How Adults Learn Best

11/25/2014

Diversity is now a given in large, medium and small businesses in every sector, all over the world. And because globalization and diversity engender and support each other, to say one is working in a both global and diverse environment is redundant. To address the importance of diversity, many multi-national organizations, large and small, have engaged their employees in cultural competency and inclusiveness training with varying degrees of success. These programs usually share similar course objectives, theoretical frameworks, definitions, analogies and models. However, the way these programs are delivered to adult audiences is just as important as their content.

Malcolm Knowles, considered the father of today’s adult learning field, put forth the theory of “andragogy,” which emphasizes that adults are self-directed and expect to take responsibility for decisions. Therefore, according to Knowles, adult-learning programs must accommodate these fundamental facets. 

Knowles posited that adult learners:

  • Need to know why they have to learn something
  • Learn experientially
  • Approach learning as a problem-solving endeavor
  • Learn best when the topic is of immediate value.

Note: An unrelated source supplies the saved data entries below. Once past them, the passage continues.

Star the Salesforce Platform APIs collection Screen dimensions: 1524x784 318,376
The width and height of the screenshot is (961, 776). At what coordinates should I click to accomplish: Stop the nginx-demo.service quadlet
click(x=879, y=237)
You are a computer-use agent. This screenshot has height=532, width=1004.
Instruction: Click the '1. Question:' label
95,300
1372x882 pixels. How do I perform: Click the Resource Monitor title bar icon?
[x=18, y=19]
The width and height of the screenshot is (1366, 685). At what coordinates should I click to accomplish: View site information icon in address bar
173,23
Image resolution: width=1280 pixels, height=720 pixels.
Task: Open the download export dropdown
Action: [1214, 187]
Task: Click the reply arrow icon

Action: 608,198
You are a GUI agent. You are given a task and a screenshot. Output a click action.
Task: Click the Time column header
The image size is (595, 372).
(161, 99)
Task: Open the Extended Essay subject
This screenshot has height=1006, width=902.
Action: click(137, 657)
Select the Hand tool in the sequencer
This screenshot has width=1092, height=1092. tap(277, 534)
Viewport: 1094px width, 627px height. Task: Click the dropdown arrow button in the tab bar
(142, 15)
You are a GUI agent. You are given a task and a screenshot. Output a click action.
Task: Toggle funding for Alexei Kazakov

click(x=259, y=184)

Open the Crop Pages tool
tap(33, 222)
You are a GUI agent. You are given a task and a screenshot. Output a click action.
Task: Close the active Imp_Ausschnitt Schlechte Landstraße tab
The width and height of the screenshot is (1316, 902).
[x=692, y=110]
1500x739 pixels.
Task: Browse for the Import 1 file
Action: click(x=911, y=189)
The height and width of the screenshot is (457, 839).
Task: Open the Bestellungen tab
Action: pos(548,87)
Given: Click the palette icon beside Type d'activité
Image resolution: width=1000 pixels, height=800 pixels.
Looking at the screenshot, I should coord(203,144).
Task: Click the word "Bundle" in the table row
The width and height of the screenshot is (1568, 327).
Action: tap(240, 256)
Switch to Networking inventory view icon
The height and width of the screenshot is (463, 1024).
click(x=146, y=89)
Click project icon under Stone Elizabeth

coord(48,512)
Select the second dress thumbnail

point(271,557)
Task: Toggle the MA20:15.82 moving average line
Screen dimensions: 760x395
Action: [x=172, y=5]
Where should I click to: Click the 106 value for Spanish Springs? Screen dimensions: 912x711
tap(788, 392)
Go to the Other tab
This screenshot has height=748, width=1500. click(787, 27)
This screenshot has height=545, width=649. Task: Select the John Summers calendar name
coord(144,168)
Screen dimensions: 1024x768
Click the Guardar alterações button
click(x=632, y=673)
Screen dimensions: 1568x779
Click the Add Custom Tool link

In practical terms, andragogy means that instruction for adults needs to focus more on the process and less on the content being taught. Instructors do best to act as a resource or adopt the role of facilitator, rather than act as a lecturer or grader. They should introduce pedagogical content in short bursts, starting a new and different activity or subject approximately every nine to 11 minutes; introduce theories of intelligence, including emotional intelligence and “multiple intelligences”; and concentrate on learning conditions, that is, the environment in which learning takes place. Making use of case studies and interactive learning exercises such as role-playing, simulations, games, scenarios, skits, discussions, interactive media vignettes and self-evaluation is also effective.

Companies do well to recognize the importance of providing employees with cultural competency and inclusiveness training. However, those delivering sessions need to think about the specific ways adults learn best in order to better tailor their courses to today’s adult learners.